Copy out, word for word, the rows between the line holding "This screenshot has height=531, width=643." and the line holding "Looking at the screenshot, I should tap(173, 499).", including both of those lines.

>> start EXERCISE DATA

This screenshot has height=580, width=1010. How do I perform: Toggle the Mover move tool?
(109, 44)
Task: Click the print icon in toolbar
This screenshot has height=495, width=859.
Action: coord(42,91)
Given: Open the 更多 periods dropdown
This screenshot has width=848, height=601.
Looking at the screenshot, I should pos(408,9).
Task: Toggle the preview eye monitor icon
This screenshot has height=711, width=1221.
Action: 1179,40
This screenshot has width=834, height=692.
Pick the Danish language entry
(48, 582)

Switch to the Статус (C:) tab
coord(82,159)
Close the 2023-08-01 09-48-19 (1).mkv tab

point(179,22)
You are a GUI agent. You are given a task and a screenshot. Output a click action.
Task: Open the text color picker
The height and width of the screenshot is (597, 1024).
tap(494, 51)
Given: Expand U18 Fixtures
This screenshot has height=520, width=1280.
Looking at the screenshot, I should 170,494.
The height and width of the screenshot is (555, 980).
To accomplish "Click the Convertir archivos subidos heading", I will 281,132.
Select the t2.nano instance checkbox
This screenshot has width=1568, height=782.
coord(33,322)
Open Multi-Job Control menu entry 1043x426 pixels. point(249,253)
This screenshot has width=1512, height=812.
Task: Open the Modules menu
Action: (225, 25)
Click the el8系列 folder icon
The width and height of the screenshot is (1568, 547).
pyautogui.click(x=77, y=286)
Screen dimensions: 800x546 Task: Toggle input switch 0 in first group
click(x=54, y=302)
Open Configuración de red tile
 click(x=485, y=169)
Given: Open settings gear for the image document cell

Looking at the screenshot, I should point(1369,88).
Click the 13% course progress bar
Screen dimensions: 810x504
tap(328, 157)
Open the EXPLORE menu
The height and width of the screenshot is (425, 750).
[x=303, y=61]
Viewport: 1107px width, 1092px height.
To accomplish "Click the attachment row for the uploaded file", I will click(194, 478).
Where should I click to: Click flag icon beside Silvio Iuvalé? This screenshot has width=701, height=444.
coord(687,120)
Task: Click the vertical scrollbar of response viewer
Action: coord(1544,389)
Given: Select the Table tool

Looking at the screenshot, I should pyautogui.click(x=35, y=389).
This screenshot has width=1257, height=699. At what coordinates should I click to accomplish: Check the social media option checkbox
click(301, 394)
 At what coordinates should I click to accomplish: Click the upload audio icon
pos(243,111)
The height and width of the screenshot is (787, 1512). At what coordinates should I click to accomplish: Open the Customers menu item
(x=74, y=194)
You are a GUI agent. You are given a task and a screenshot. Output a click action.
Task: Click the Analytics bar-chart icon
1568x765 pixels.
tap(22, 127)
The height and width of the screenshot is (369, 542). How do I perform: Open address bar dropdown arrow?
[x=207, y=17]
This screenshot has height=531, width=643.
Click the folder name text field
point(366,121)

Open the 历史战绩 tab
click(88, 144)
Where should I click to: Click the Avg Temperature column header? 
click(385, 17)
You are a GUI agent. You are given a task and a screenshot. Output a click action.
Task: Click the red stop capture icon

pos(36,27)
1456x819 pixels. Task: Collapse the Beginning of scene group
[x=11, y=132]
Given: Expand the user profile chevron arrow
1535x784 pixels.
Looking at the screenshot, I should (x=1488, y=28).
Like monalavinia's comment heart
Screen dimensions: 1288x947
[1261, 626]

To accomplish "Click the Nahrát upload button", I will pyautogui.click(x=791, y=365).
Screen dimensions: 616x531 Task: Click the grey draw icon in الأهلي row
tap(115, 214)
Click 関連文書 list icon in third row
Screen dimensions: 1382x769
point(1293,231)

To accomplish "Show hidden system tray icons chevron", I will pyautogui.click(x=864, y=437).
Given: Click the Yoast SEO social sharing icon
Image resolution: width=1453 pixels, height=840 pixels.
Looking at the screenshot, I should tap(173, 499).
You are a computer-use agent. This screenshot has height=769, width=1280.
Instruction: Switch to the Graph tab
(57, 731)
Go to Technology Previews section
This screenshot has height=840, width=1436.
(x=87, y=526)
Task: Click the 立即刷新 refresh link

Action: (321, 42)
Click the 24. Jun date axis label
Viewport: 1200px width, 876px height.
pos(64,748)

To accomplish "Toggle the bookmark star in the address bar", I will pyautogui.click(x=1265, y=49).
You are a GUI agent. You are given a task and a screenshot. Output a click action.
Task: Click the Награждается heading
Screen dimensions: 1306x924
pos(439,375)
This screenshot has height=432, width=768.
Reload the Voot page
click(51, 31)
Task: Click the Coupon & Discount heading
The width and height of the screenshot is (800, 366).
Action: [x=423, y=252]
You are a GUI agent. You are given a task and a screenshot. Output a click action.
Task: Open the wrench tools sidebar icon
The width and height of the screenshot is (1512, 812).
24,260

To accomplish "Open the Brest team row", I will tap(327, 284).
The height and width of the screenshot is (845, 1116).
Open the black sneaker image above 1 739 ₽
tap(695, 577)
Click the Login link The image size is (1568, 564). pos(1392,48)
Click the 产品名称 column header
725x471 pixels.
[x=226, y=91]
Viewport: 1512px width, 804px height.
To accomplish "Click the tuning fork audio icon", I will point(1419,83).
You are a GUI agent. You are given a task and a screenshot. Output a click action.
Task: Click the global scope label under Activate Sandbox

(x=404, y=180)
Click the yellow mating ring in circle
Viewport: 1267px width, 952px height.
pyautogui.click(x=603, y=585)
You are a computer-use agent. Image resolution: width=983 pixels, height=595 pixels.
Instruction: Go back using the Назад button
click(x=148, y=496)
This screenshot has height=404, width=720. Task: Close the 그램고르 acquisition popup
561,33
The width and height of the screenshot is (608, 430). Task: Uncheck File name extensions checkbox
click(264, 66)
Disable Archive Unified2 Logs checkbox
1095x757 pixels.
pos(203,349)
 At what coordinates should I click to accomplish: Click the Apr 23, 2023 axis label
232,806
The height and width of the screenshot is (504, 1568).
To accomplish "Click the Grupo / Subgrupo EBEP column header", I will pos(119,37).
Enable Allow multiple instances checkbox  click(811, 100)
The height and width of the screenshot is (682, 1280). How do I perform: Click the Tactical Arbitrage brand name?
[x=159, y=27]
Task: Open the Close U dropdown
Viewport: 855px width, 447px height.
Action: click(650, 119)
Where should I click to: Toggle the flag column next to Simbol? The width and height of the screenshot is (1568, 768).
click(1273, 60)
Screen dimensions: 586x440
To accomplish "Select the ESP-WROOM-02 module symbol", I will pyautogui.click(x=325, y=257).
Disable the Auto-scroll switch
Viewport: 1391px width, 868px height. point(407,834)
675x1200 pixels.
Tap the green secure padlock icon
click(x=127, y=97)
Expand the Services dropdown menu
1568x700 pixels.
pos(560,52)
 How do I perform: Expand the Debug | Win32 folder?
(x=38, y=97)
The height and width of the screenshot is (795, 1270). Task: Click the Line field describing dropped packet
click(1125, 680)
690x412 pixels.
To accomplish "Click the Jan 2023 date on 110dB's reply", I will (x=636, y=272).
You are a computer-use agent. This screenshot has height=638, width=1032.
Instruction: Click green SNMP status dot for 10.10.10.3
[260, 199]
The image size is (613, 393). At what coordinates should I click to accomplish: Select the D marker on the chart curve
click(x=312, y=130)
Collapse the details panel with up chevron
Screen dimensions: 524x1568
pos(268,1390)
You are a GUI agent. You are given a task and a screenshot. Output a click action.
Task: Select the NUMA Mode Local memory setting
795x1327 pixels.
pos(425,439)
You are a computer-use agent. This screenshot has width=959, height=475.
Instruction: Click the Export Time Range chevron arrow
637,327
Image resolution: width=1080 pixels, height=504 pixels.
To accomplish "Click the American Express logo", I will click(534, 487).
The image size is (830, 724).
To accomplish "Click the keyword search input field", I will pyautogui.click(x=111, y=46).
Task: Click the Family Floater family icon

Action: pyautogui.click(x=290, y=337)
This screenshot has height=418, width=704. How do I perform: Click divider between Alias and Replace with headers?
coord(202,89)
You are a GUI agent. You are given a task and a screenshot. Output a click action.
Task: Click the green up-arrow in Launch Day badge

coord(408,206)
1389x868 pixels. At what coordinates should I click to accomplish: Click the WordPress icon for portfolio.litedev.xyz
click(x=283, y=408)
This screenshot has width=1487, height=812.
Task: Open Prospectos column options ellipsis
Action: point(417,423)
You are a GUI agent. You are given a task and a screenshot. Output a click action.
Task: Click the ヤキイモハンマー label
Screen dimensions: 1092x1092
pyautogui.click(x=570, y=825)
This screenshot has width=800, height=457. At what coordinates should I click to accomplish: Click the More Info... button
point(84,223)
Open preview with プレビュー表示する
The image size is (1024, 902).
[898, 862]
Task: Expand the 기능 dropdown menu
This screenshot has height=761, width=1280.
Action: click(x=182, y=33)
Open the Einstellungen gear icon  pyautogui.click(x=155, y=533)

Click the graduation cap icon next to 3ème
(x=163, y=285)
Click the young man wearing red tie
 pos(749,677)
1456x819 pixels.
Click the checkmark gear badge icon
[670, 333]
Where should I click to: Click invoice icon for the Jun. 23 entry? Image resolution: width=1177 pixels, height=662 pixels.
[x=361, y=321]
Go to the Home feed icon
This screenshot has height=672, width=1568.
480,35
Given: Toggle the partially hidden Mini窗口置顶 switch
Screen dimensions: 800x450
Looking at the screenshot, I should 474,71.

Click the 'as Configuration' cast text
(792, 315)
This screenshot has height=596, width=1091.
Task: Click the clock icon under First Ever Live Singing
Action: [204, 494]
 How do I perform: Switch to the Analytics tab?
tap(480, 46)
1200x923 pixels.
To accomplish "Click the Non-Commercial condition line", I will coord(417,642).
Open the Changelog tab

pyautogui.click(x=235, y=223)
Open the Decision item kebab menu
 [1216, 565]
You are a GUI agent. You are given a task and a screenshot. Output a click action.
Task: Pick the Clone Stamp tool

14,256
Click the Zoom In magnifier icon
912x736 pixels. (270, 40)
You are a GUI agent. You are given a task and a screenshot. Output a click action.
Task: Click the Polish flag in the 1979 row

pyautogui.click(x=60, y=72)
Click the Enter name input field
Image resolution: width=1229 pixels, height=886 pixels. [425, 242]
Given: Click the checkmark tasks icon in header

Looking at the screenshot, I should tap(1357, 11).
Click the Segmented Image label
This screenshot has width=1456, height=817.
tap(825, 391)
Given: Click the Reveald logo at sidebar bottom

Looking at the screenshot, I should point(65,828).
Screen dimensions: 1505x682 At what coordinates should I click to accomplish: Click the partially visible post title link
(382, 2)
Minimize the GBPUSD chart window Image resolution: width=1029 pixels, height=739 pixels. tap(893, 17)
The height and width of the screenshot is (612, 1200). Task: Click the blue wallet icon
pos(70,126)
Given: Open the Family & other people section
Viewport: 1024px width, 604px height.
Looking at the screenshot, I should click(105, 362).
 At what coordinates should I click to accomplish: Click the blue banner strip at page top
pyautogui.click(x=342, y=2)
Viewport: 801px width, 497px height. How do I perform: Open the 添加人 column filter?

>> end EXERCISE DATA

THE REPLY:
This screenshot has height=531, width=643.
Click the folder name text field
point(366,121)

Open the 历史战绩 tab
click(88, 144)
Where should I click to: Click the Avg Temperature column header? 
click(385, 17)
You are a GUI agent. You are given a task and a screenshot. Output a click action.
Task: Click the red stop capture icon

pos(36,27)
1456x819 pixels. Task: Collapse the Beginning of scene group
[x=11, y=132]
Given: Expand the user profile chevron arrow
1535x784 pixels.
Looking at the screenshot, I should (x=1488, y=28).
Like monalavinia's comment heart
Screen dimensions: 1288x947
[1261, 626]

To accomplish "Click the Nahrát upload button", I will pyautogui.click(x=791, y=365).
Screen dimensions: 616x531 Task: Click the grey draw icon in الأهلي row
tap(115, 214)
Click 関連文書 list icon in third row
Screen dimensions: 1382x769
point(1293,231)

To accomplish "Show hidden system tray icons chevron", I will pyautogui.click(x=864, y=437).
Given: Click the Yoast SEO social sharing icon
Image resolution: width=1453 pixels, height=840 pixels.
Looking at the screenshot, I should tap(173, 499).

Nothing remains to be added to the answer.